88 – Para Locke, o governo civil é contratual e puramente humano. Está rejeitada a teoria do poder divino dos reis. É uma teoria que serve aos interesses das classes que se opõem ao excessivo poder dos reis. Cita-se sempre a mercantil, porém, houve momentos que foi conveniente à aristocracia que contestasse esse poder real.

87 – Grotius foi o primeiro a desenvolver seriamente a teoria contratual. Porém, até há algo disso em São Tomás.

88 - “Certos escritores consideraram facto histórico o contrato social, outros uma ficção legal, para todos eles o importante era a origem terrestre da autoridade”.

89 – Para Locke, “poder político é o de fazer leis para regular e preservar a propriedade”. E o governo está limitado pelo contrato formado. Sua noção de democracia exclui os não-proprietários, mas e daí? (diriam alguns). Mulher também não.

90 – Locke defendia inclusive a repartição dos poderes, pois o soberano não pode, por exemplo, “se julgar”.

91 – “O pacto civil de governo só liga os que o fizeram. O filho tem de renovar o pacto do pai. (Isto segue-se dos princípios de Locke, mas não é realista...).

92 – Para Locke, o poder supremo esbarra, por exemplo, na propriedade. Fim de qualquer governo. Não se pode retirar a propriedade sem consentimento da pessoa.
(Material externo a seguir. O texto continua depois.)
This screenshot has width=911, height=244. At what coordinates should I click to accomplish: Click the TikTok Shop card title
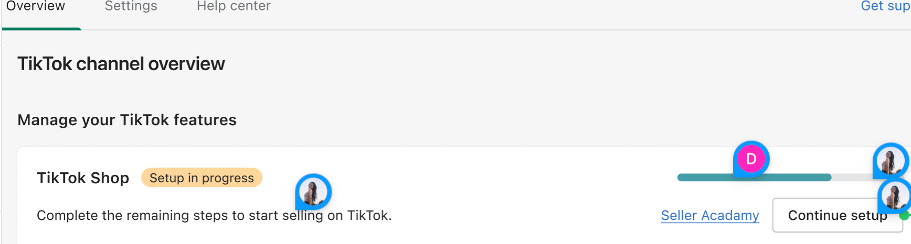point(83,178)
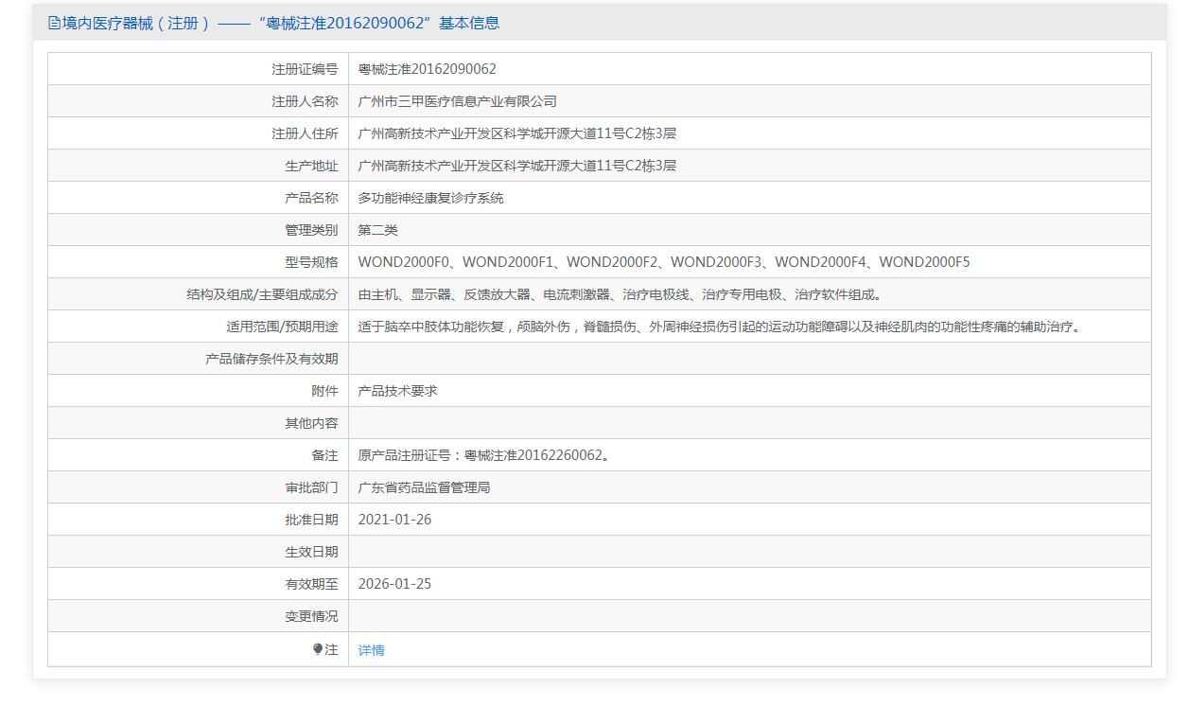Click the document icon in the page header

[54, 24]
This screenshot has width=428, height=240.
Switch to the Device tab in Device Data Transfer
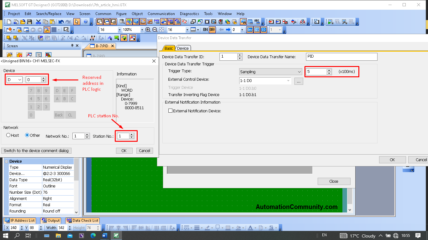coord(183,48)
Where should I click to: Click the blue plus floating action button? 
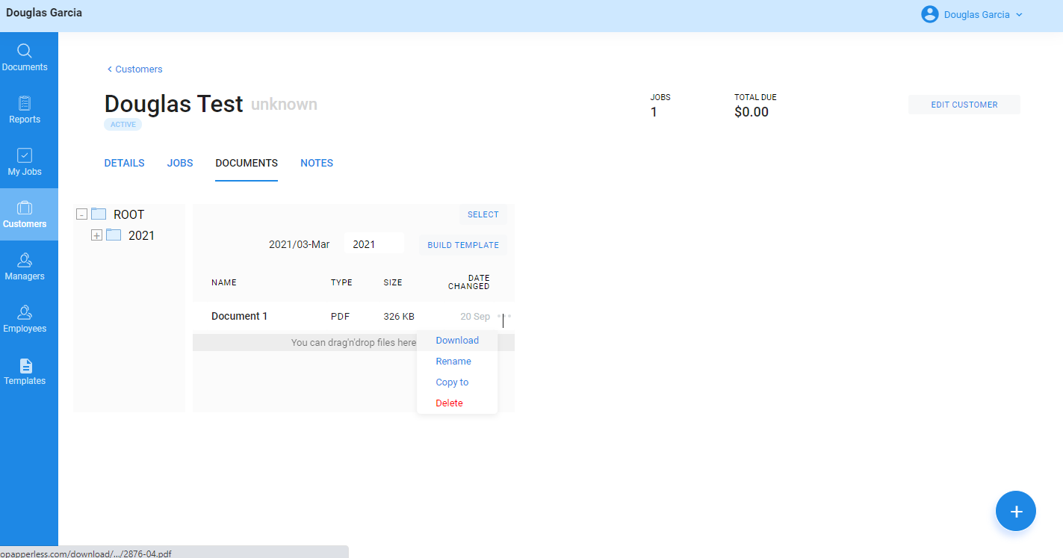[1016, 511]
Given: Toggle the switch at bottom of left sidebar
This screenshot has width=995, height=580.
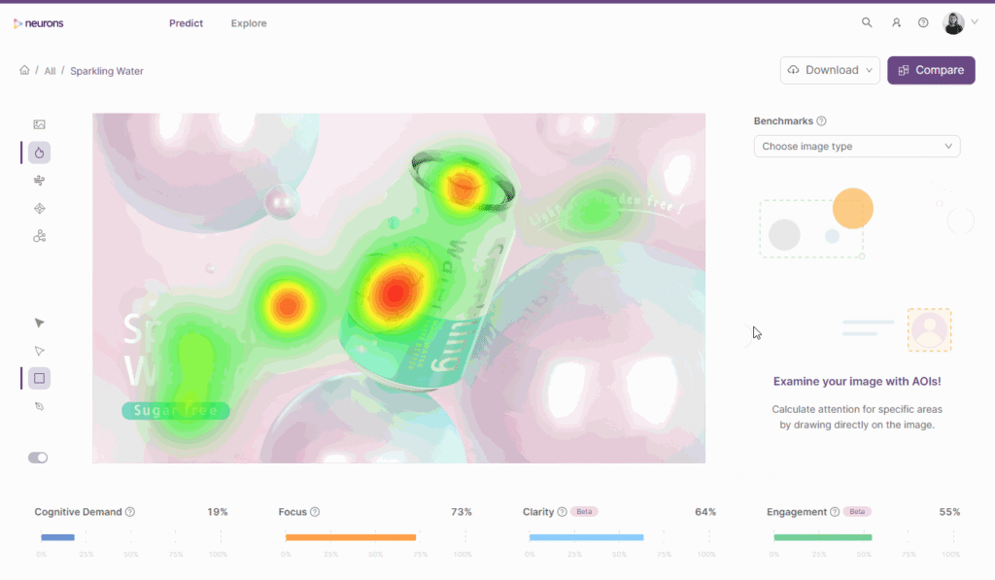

93 – Num exército, pode-se punir com açoites tranquilamente, mas não com multas...

94 – Para o imposto, porém, Locke afirma que basta o consentimento da maioria do povo. Ora, por que não de todos? Para retirar a propriedade não é preciso o consentimento de todos? Incoerência.

95 – Como combater o poder tirânico da maioria? Locke não responde.

96 – Locke acreditava na teoria do valor-trabalho. 90% ao menos vinha dele.

97 – Russel crê que a doutrina de Locke não explica muita coisa atualmente: “O princípio de que um homem tem direito ao produto do seu trabalho não serve em uma civilização industrial”. Não daria para mensurar o que cada um contribui numa empresa grande.

98 – “Algumas opiniões de Locke são tão singulares que não sei como apresentá-las. Diz que um homem não deve ter tantas ameixas que se estraguem antes de ele e a família as comerem; mas pode ter todo o ouro e diamantes legalmente permitidos, porque não se estragam. Não lhe ocorre que o homem das ameixas pode vendê-las antes de apodrecerem”.

99 – Locke crê que um governo (monarquia do seu tempo, por exemplo. Carlos I) que tenta governar sem o parlamente deve ser retirado inclusive pela força. O parlamente é um limite importante e defende a Constituição.

100 - "A força", diz ele, "não se opõe senão à força injusta e ilegal." Perfeito, caro Locke.

101 – Qual o problema disso? Vai um exemplo: “na guerra civil americana. Tinham os Estados direito de separar-se? Só a vitória do Norte decidiu a questão legal. A crença de Locke e de muitos escritores do seu tempo, de que um homem honesto sabe o que é justo e legal ou é compensado pela força das tendências de um e outro lado ou pela dificuldade de estabelecer um tribunal que exteriormente ou na consciência dos homens possa ter autoridade nas questões debatidas. Na prática essas questões, quando importantes, decidem-se pelo poder, não por justiça e direito.

102 – Mais tarde, após a Revolução, os juízes tornaram-se também um “poder”. Inamovíveis e tal.

103 – A aplicação das idéias de Locke de separação dos poderes foi variada nos diferentes países. Os EUA foram um dos principais entusiastas. Nos europeus, o parlamento meio que dominava.

104 – Russell defende um contrato social internacional. E não concorda com as disposições de Locke acerca da propriedade. Diz que os conflitos modernos se dão entre organizações e não entre indivíduos. A doutrina de Locke não resistiu à Revolução Industrial, considera.